[SUPPLIED RECORDS]:
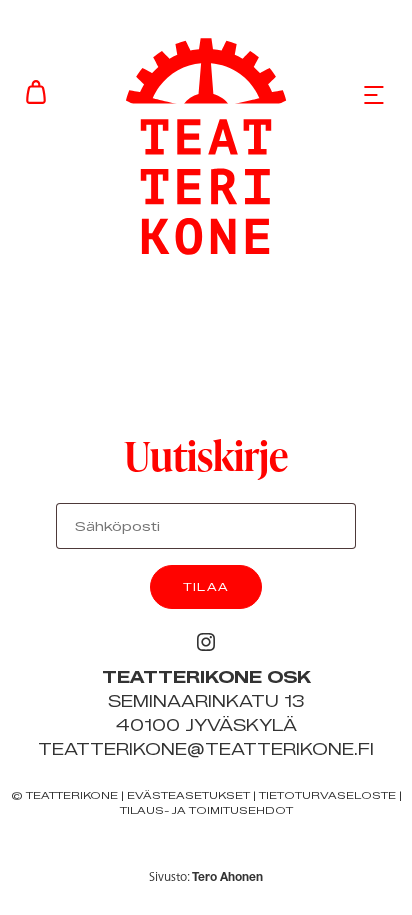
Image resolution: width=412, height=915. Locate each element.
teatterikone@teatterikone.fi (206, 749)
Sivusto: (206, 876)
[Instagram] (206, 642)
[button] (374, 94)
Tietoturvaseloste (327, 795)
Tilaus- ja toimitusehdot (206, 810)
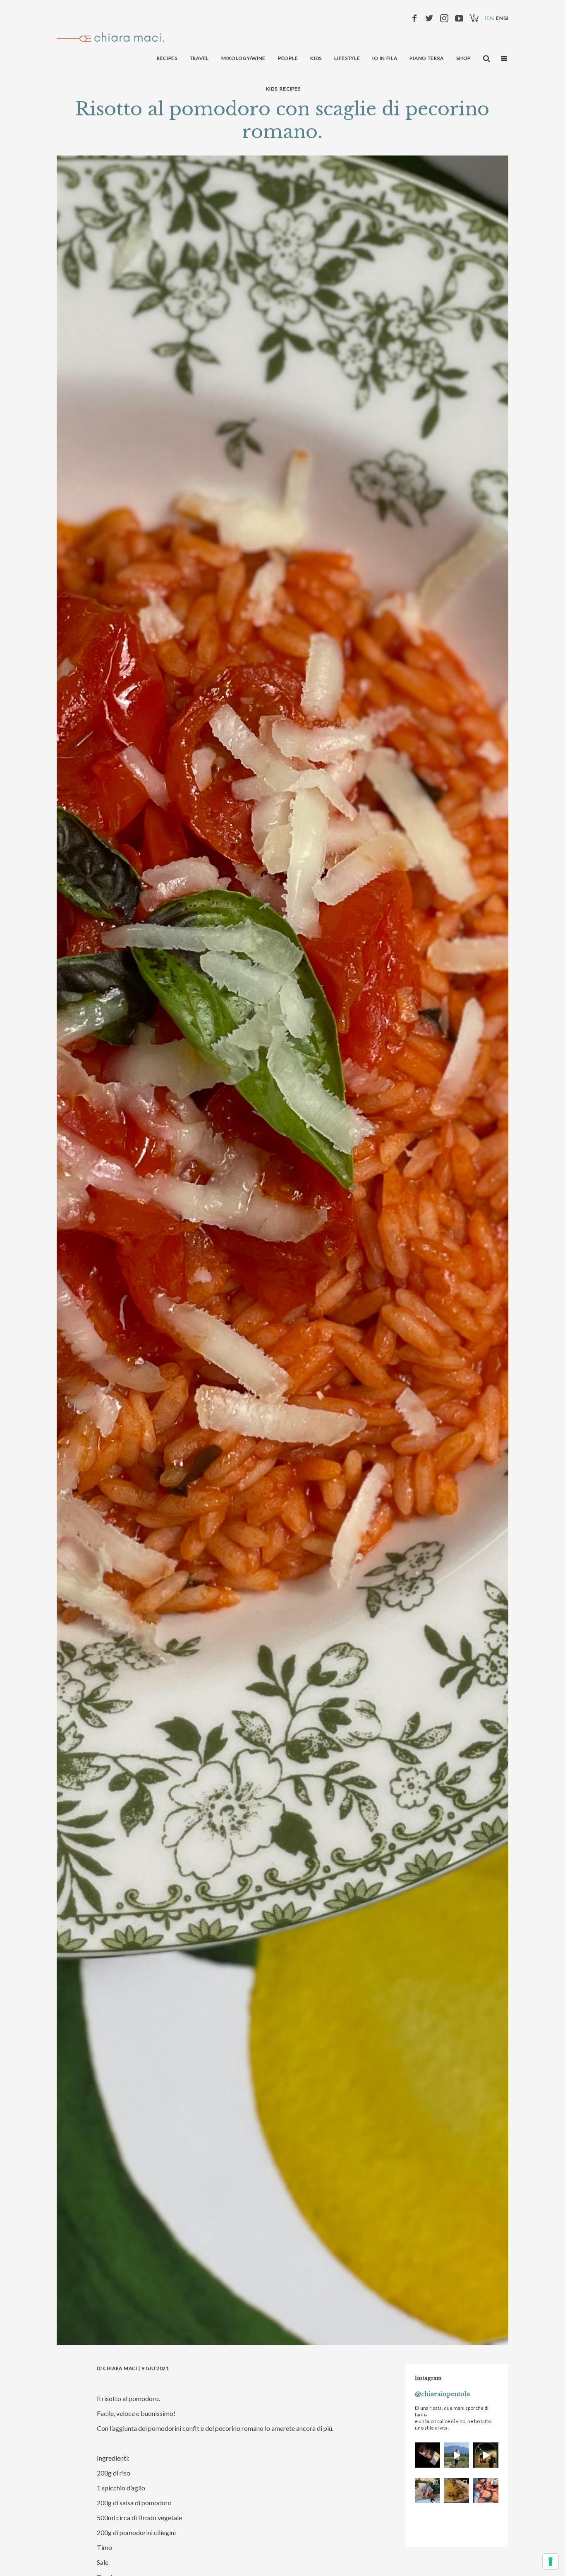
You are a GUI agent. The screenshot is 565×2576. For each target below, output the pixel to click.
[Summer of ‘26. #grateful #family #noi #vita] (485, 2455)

[EXERCISE AIM]: Starting at the line where "[Instagram] (206, 642)" appears, restate every line through the end of the records above exactly, but omit the pictures.

[EXERCISE RESPONSE]:
[Instagram] (206, 642)
[button] (374, 94)
Tietoturvaseloste (327, 795)
Tilaus- ja toimitusehdot (206, 810)
You are a GUI agent. The screenshot is 565×2576. For each target below, output the pixel to click.
[Summer of ‘26. #grateful #family #noi #vita] (485, 2455)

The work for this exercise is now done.